It is random with regard to what every school is doing because, unfortunately, the funding isn't there to ensure every school is the same. By way of equipment, premises etc.,
OP the best thing you can do is to contact your school. Ask them a) are the kids being supervised doing the work that is set and b) tell them you are going to send the children in with the work that has been set for them (the stuff the school is sending home) and you want them to ensure the children do it as part of their school day. You cannot be expected to home school having done a shift.
DS is lucky, by the look of this thread. His school has Chromebooks for every child, they're all very well versed in on line work - all homework has always been set on line via remote classrooms. So the kids are used to logging on and getting stuck in.
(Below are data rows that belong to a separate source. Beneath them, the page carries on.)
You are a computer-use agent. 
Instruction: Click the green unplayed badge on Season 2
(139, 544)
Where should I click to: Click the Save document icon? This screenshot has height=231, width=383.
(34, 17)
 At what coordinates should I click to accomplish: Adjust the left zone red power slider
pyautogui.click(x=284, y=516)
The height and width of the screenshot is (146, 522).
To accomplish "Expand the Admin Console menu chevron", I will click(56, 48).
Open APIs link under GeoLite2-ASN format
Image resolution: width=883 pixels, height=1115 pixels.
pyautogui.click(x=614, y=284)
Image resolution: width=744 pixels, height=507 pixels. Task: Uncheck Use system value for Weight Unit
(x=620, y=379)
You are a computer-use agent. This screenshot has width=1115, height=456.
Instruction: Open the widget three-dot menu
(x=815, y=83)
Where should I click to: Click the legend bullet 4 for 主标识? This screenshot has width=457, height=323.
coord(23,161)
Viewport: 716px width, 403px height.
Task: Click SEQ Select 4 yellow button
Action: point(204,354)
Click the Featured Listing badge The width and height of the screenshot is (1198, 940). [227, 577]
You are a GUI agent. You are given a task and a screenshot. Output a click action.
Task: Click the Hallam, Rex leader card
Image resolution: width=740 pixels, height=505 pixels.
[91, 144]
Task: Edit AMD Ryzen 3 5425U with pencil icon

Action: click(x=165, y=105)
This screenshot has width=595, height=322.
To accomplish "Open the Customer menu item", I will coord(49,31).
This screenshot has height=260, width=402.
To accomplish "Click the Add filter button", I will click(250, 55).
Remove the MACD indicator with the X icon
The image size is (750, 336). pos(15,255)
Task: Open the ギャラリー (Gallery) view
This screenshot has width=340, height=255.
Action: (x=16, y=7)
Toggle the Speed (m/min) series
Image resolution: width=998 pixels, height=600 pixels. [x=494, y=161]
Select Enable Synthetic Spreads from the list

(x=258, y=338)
The Hub for keyworker children is at the local secondary school as it's big. But the teachers from the primaries are taking their own classrooms so there aren't any 'new' teachers. Some will be teachers from other years but they are familiar as they are seen around the respective school. It's just that they are all joined together now.
Just to make you, hopefully, feel better regarding the kids education. This is DS's at home schooling today.
English - carry on with a week long project looking at Shakespeare's Tempest. Different question sheet for each day. He's decided to break it into 5 segments, some friends are doing the lot in one day.
Maths - Mathswatch questions - 10 in total.
Languages - a worksheet that needs to be in by next Monday - five pages long. Again he's doing one a day.
History - read a piece about WWII and do a brief questionnaire.
He finished that lot about 10.30am. I've given him a 30 minute break then told him to go into Oak Academy and Bitesize and look at stuff he knows he's weak on. I've monitored that, on and off, as I had some WFH things to do.
This afternoon he'll watch a film and at 3pm he'll start his 2 hours on the PS4 which he plays, remotely, with his friends. It's his regularly thing and keeps him in touch with his friends as well as keeping his spirits up so it's a given.
And that's it. That's his education. Yes, we do watch history programmes in the evening sometimes, yes we do encourage him to read (newspapers, magazines as well as books obviously), yes we do watch quiz programmes like Only Connect, Richard Osman's House of Games, University Challenge, to keep the brain working fast. We play board games in the evening or do a couple of rounds of Uno - just to have a some fun and, again, keep the brain active. But we also snuggle up to watch Marvel films (last night we watched Daddy's Home). It is a scary and disconcerting time for children - if Thor or Will Farrell can take DS's mind off it all then I'm shoving that in the DVD player and having some fun.
There's nothing DS is getting that your children aren't...UNLESS their school isn't supervising work or is allowing them to play rather than do set work - in which case it's a matter for you and the school to sort out.